I estimate the effect of shutdowns using a sharp regression discontinuity design, where time relative to the shutdown date determines treatment status. The baseline specification is estimated on a 30-day window around each shutdown date. The coefficient of interest captures the average change in street crime immediately following a shutdown.

The model includes state fixed effects to control for time-invariant heterogeneity and time-varying controls such as unemployment and median income. I estimate both a state-by-day panel specification and a national time-series specification, consistent with shutdowns being national-level shocks.

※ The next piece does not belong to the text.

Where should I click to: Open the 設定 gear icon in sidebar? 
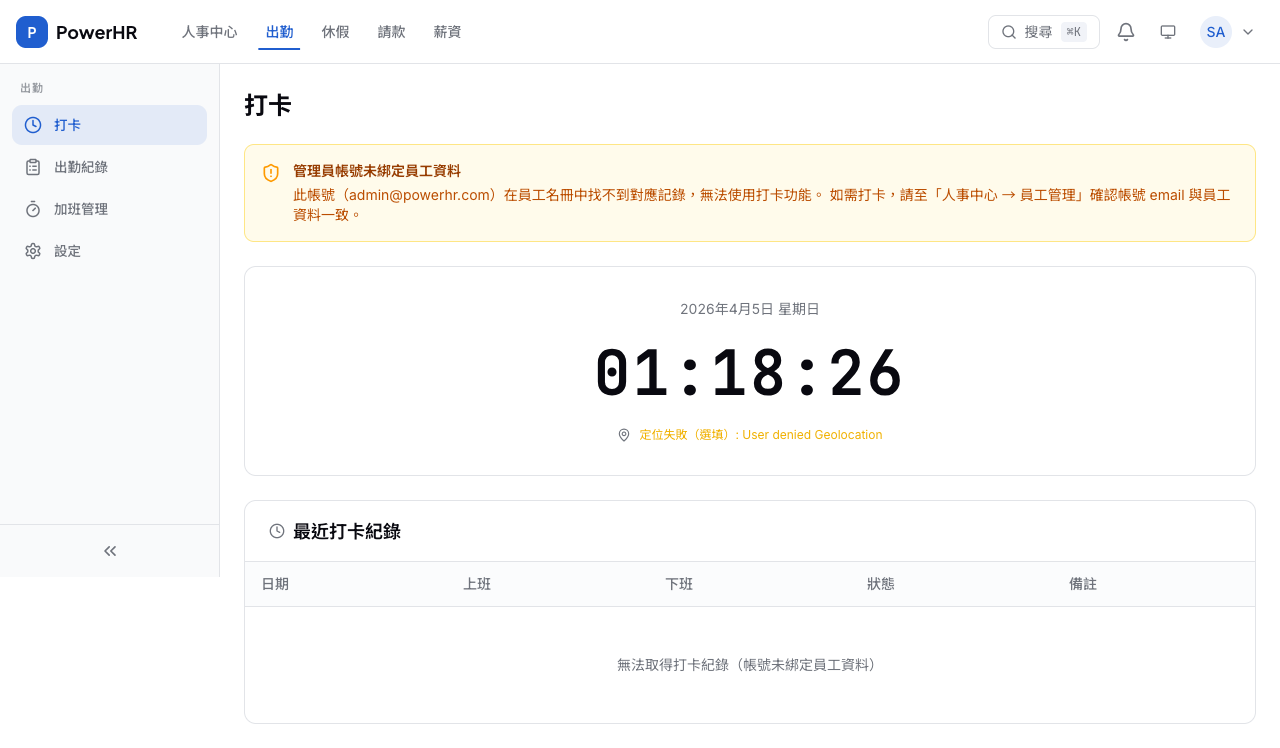tap(33, 250)
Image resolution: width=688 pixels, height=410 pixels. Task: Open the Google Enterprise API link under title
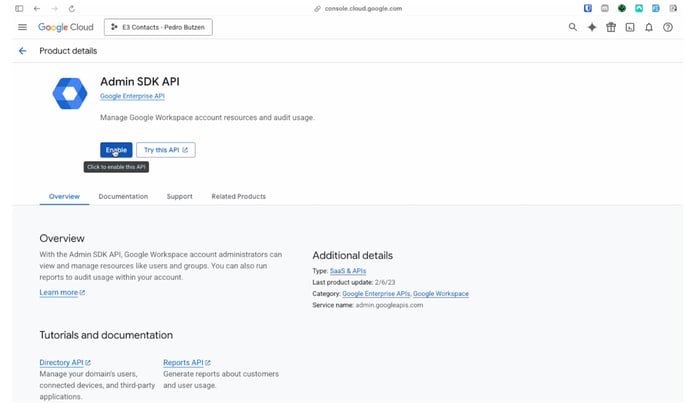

Smooth functions of time are allowed on both sides of the cutoff and are estimated using local polynomial regressions. Identification relies on the assumption that, absent shutdowns, crime would evolve smoothly through the cutoff. Under this assumption, the discontinuity at the shutdown date identifies the causal effect. Robustness checks include alternative bandwidths and linear, quadratic, and cubic specifications.

A key threat to identification is confounding events occurring near shutdown dates. This concern is mitigated by the use of daily data and multiple shutdowns. Moreover, if shutdowns coincided with other crime-relevant shocks, non-drug-related crimes would also display discontinuities. I find no such effects.

Another concern is temporal seasonality, particularly around weekends. I address this by including day-of-week fixed effects, ensuring identification relies on within–day-of-week variation.

Because time is the running variable, manipulation tests such as McCrary density tests are infeasible. However, advance knowledge of shutdown dates by market participants is unlikely. To further address anticipation concerns, I estimate models separately by shutdown type and show that results are driven by unexpected closures.